Doctoroff, who joined Bloomberg LP as president in January 2008 and became CEO in July 2011, previously served for six years as New York City’s Deputy Mayor for Economic Development and Rebuilding in the Bloomberg administration.

“I really wanted Dan to stay and continue in his leadership role,” Bloomberg said in a statement implying Doctoroff chose to step down.

“I never intended to come back to Bloomberg LP after twelve years as Mayor,” he added. “However, the more time I spent reacquainting myself with the company, the more exciting and interesting I found it – in large part, due to Dan’s efforts.”

During his tenure at Bloomberg LP, Doctoroff was credited with:

  • Company revenues increased from $5.4 billion in 2007 to over $9 billion in 2014 in spite of the impact of the financial crisis and its aftermath.

  • Bloomberg’s market share in the financial information sector increased from 26% to 32%.

  • While the total number of securities and investment professionals globally has fallen, Bloomberg Terminal subscribers have grown from 273,000 to 321,000, through greater penetration of existing markets and diversification into new markets, including emerging markets and corporations.

  • Bloomberg News added over 500 reporters and editors, bucking the contraction among major news organizations, while significantly enhancing its global influence through expanded digital and television presence and the acquisition of Bloomberg Businessweek.

  • The company successfully diversified beyond the Terminal, which serves front-office personnel such as traders, salespeople and portfolio managers, into “enterprise” products and solutions, with revenues growing from those businesses from $305 million to $1.08 billion.

  • The company expanded into the markets for legal, government and alternative energy information, providing critical information for Terminal subscribers and serving new end users.

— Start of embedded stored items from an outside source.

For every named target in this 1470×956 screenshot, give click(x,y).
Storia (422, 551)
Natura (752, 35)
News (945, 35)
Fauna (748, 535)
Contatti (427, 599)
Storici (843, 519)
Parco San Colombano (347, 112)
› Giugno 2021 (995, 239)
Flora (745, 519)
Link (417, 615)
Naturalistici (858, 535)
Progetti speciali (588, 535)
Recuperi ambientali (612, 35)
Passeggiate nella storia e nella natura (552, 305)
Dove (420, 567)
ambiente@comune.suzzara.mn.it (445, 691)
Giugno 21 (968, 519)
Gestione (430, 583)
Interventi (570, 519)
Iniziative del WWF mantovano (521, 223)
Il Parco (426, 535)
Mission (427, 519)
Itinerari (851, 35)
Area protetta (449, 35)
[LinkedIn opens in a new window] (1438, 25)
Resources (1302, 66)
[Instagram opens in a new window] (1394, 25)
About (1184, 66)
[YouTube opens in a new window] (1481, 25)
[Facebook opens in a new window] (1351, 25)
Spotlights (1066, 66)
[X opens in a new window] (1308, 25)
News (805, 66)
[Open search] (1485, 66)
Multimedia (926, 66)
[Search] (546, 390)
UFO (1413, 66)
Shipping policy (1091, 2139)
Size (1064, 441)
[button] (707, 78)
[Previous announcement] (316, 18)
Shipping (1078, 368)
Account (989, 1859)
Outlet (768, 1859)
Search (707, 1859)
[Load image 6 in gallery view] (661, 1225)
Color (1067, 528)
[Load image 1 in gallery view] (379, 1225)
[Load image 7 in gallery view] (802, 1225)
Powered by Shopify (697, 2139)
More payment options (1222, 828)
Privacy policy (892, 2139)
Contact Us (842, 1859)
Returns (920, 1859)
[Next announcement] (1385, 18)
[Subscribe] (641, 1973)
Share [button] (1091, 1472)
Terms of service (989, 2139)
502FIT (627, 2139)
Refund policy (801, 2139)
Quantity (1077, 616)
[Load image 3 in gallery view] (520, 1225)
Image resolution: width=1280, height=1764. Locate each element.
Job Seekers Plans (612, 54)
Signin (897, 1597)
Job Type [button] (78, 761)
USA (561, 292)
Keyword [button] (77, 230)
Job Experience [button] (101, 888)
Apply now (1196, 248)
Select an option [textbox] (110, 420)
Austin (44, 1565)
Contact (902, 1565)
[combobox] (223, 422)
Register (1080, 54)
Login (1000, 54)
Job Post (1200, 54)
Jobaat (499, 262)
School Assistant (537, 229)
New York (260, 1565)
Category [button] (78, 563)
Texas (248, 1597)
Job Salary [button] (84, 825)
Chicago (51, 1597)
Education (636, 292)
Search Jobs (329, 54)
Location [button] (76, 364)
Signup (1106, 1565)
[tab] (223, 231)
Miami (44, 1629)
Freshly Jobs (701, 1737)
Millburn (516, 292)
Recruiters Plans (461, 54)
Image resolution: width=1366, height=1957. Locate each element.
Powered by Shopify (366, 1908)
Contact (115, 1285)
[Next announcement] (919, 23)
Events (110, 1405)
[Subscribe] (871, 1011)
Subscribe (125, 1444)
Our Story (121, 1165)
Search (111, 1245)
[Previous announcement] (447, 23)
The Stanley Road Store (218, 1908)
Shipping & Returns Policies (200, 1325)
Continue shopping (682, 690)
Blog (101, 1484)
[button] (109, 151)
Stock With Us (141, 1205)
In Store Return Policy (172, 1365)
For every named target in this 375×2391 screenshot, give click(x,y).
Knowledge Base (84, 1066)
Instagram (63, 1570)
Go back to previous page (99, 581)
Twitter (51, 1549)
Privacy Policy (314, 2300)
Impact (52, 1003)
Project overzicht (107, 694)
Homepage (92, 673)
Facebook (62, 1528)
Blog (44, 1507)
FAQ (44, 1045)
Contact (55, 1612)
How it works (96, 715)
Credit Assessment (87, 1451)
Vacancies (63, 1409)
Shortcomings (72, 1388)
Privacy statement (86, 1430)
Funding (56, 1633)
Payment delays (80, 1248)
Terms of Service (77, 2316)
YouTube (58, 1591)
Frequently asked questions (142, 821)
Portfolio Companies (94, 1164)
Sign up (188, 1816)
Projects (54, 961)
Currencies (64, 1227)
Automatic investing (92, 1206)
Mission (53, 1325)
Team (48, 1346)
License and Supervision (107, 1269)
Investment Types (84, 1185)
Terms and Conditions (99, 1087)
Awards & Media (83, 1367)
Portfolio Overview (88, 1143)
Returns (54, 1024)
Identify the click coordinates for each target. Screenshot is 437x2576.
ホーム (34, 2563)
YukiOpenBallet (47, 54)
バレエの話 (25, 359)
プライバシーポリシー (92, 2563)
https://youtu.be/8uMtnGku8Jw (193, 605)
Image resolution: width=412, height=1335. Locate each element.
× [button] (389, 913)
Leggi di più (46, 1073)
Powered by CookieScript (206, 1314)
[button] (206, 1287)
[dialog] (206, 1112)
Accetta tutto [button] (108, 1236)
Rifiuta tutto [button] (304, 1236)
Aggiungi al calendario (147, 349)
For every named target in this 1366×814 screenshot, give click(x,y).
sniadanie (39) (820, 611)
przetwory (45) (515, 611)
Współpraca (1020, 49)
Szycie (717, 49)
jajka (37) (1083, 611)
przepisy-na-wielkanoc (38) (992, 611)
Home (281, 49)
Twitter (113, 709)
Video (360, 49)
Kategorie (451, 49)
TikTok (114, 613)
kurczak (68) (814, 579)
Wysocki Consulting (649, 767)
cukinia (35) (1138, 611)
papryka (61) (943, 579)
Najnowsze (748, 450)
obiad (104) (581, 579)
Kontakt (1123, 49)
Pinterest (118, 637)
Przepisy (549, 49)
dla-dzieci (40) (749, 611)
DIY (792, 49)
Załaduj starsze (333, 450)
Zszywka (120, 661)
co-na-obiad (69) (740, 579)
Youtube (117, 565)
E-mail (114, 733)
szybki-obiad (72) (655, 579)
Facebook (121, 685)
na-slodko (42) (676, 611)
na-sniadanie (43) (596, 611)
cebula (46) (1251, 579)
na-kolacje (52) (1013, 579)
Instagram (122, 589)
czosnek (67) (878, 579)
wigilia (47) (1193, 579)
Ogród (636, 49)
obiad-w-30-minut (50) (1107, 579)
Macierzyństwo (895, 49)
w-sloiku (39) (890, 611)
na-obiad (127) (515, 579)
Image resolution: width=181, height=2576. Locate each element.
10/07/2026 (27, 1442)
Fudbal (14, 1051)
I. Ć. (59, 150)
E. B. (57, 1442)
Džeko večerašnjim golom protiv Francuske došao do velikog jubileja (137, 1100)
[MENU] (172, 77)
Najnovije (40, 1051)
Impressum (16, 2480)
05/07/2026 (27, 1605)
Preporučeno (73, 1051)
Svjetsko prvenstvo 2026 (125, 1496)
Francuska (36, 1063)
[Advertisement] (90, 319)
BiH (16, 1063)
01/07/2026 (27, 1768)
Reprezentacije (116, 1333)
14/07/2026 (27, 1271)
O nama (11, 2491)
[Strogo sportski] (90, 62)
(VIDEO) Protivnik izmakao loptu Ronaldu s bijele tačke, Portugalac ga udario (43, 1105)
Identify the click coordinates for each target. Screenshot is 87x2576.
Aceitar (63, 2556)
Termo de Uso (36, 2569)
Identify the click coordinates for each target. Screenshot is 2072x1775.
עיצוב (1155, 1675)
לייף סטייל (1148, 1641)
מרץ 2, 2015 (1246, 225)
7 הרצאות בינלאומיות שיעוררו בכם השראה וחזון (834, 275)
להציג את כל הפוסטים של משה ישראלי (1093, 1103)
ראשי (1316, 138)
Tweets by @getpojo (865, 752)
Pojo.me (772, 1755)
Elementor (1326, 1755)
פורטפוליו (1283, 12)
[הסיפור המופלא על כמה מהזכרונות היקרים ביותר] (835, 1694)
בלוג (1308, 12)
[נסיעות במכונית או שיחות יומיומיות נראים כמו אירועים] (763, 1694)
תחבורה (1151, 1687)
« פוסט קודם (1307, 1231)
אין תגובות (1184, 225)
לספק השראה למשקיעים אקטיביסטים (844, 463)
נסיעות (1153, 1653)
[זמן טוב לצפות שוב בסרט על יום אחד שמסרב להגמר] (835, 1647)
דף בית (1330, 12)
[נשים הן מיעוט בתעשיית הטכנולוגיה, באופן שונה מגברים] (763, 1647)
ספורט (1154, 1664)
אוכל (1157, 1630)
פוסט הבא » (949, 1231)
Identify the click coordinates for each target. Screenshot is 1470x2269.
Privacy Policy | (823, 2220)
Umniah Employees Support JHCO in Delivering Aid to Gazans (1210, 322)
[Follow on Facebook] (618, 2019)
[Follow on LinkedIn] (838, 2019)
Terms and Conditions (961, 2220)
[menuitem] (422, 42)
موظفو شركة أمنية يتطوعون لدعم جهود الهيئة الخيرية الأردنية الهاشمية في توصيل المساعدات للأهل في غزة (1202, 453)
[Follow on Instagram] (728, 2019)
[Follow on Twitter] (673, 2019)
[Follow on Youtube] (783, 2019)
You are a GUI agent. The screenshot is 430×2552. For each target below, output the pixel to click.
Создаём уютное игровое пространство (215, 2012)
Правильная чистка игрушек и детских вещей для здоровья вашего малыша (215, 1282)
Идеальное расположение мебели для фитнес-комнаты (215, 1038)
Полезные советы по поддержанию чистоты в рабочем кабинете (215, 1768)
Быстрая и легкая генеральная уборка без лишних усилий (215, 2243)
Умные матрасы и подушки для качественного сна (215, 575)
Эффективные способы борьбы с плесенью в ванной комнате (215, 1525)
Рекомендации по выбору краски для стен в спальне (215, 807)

Prior to joining the Bloomberg administration, Doctoroff was managing partner of Oak Hill Capital Partners (a private equity firm) and an investment banker at Lehman Brothers.  He became involved in municipal issues and economic development as a result of leading the effort to bring the 2012 Olympic Games to New York, which ultimately became the blueprint for New York’s post-9/11 economic development strategy.